I'm working on text file processing using Python. I've got a text file (ctl_Files.txt) which has the following content/ or similar to this:
------------------------
Changeset: 143
User: Sarfaraz
Date: Tuesday, April 05, 2011 5:34:54 PM
Comment:
Initial add, all objects.
Items:
add $/Systems/DB/Expences/Loader
add $/Systems/DB/Expences/Loader/AAA.txt
add $/Systems/DB/Expences/Loader/BBB.txt
add $/Systems/DB/Expences/Loader/CCC.txt
Check-in Notes:
Code Reviewer:
Performance Reviewer:
Reviewer:
Security Reviewer:
------------------------
Changeset: 145
User: Sarfaraz
Date: Thursday, April 07, 2011 5:34:54 PM
Comment:
edited objects.
Items:
edit $/Systems/DB/Expences/Loader
edit $/Systems/DB/Expences/Loader/AAA.txt
edit $/Systems/DB/Expences/Loader/AAB.txt
Check-in Notes:
Code Reviewer:
Performance Reviewer:
Reviewer:
Security Reviewer:
------------------------
Changeset: 147
User: Sarfaraz
Date: Wednesday, April 06, 2011 5:34:54 PM
Comment:
Initial add, all objects.
Items:
delete, source rename $/Systems/DB/Expences/Loader/AAA.txt;X34892
rename $/Systems/DB/Expences/Loader/AAC.txt.
Check-in Notes:
Code Reviewer:
Performance Reviewer:
Reviewer:
Security Reviewer:
------------------------
To process this file I wrote the following code:
#Tags - used for spliting the information
tag1 = 'Changeset:'
tag2 = 'User:'
tag3 = 'Date:'
tag4 = 'Comment:'
tag5 = 'Items:'
tag6 = 'Check-in Notes:'
#opening and reading the input file
#In path to input file use '\' as escape character
with open ("C:\\Users\\md_sarfaraz\\Desktop\\ctl_Files.txt", "r") as myfile:
val=myfile.read().replace('\n', ' ')
#counting the occurence of any one of the above tag
#As count will be same for all the tags
occurence = val.count(tag1)
#initializing row variable
row=""
#passing the count - occurence to the loop
for count in range(1, occurence+1):
row += ( (val.split(tag1)[count].split(tag2)[0]).strip() + '|' \
+ (val.split(tag2)[count].split(tag3)[0]).strip() + '|' \
+ (val.split(tag3)[count].split(tag4)[0]).strip() + '|' \
+ (val.split(tag4)[count].split(tag5)[0]).strip() + '|' \
+ (val.split(tag5)[count].split(tag6)[0]).strip() + '\n')
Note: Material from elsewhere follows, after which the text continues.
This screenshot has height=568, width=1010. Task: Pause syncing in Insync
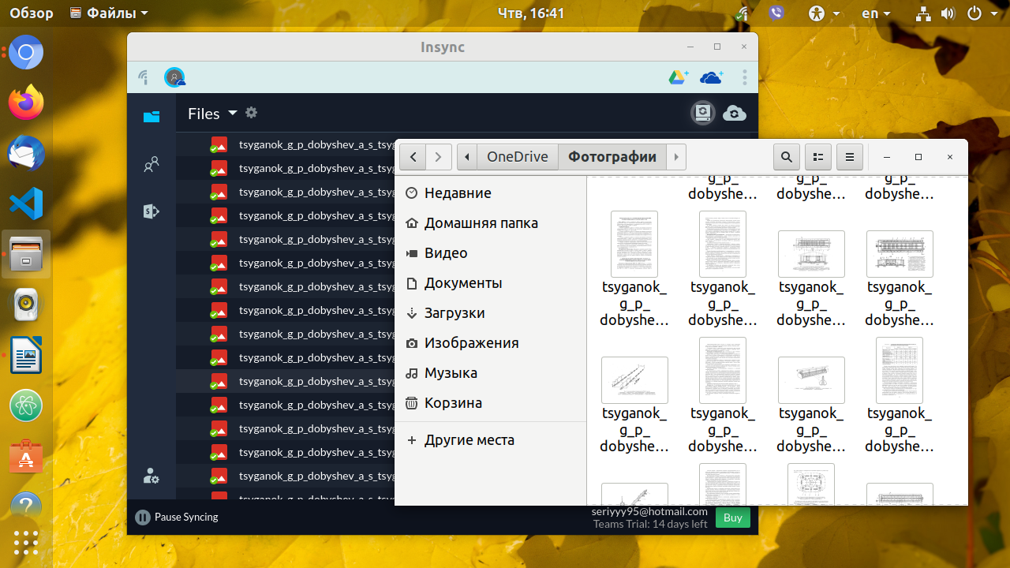click(177, 518)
#opening and writing the output file
#In path to output file use '\' as escape character
file = open("C:\\Users\\md_sarfaraz\\Desktop\\processed_ctl_Files.txt", "w+")
file.write(row)
file.close()
and got the following result/File (processed_ctl_Files.txt):
143|Sarfaraz|Tuesday, April 05, 2011 5:34:54 PM|Initial add, all objects.|add $/Systems/DB/Expences/Loader add $/Systems/DB/Expences/Loader/AAA.txt add $/Systems/DB/Expences/Loader/BBB.txt add $/Systems/DB/Expences/Loader/CCC.txt
145|Sarfaraz|Thursday, April 07, 2011 5:34:54 PM|edited objects.|edit $/Systems/DB/Expences/Loader edit $/Systems/DB/Expences/Loader/AAA.txt edit $/Systems/DB/Expences/Loader/AAB.txt
147|Sarfaraz|Wednesday, April 06, 2011 5:34:54 PM|Initial add, all objects.|delete, source rename $/Systems/DB/Rascal/Expences/AAA.txt;X34892 rename $/Systems/DB/Rascal/Expences/AAC.txt.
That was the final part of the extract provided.